German fashion brand

Closed GmbH is a German fashion brand which has produced jeans and other clothes since 1978. Besides Germany, Closed products are available in its more than 35 stores that are mostly in Italy, France, the Netherlands, Belgium, Great Britain, Russia, and the US.

==Company history==
The company was founded in 1978 in France by Marithé and François Girbaud under the name “Ça”. Shortly afterwards, a preliminary injunction by C&A, who felt their trademark rights had been violated, put an end to Ca. Today, the company, under the name Closed, is based in Hamburg. In 2009, Closed GmbH had 140 members of staff.

At the beginning of the 1990s, Hamburg business partners Günther Giers and Hans-Joachim Leplow purchased the company and sold it in 2004 together with the brand to Günther Giers’ son Gordon and his business partners Til Nadler and Hans Redlefsen.
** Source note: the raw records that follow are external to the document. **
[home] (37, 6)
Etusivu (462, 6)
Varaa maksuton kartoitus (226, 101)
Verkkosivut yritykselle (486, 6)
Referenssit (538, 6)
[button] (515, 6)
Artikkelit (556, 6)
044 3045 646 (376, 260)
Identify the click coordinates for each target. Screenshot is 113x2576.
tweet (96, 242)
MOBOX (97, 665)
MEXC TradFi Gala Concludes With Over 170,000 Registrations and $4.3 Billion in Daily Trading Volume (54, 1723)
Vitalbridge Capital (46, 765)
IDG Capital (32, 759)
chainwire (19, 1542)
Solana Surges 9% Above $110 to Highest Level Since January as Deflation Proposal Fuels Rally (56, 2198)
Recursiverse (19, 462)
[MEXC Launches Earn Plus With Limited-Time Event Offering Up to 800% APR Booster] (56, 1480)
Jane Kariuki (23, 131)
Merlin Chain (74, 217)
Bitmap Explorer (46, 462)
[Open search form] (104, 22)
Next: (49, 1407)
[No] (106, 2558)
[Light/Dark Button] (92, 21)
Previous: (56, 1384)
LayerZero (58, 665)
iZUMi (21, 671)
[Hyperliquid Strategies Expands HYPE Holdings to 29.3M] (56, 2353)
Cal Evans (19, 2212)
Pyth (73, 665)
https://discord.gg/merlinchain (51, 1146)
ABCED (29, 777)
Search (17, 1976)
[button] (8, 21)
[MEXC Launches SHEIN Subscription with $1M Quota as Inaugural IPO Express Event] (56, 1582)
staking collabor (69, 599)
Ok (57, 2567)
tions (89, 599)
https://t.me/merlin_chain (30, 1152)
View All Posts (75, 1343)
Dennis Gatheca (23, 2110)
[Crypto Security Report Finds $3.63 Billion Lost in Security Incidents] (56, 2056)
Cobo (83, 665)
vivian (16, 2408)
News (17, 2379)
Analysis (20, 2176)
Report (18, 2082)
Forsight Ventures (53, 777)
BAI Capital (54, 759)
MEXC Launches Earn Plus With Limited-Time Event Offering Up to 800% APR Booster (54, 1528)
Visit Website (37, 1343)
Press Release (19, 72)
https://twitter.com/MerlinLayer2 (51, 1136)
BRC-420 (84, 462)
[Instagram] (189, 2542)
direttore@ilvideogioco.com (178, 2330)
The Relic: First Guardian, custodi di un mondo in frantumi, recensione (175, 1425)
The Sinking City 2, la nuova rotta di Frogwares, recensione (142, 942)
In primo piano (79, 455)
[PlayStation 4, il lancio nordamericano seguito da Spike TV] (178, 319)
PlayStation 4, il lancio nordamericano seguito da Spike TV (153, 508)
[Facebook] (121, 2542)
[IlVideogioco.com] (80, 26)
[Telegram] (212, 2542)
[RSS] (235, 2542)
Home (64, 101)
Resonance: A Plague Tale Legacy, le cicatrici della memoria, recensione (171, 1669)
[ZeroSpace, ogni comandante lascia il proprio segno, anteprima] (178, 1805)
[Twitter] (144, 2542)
In 2009, managing directors Giers, Nadler, and Redlefsen received the “Hamburger Unternehmer des Jahres” award (Entrepreneur of the year) from the marketing boards “Die Familienunternehmer – ASU” and “Die jungen Unternehmer – BJU”.

In 2012, Kostas Murkudis was appointed creative director to raise Closed's international profile. He left in 2013 due to creative differences. Gordon Giers is the current chief executive officer.

Closed was the creator of the stonewash production process and the x-pocket jean, they also had a popular model of pedal pushers, which combined have sold more than 30 million pairs.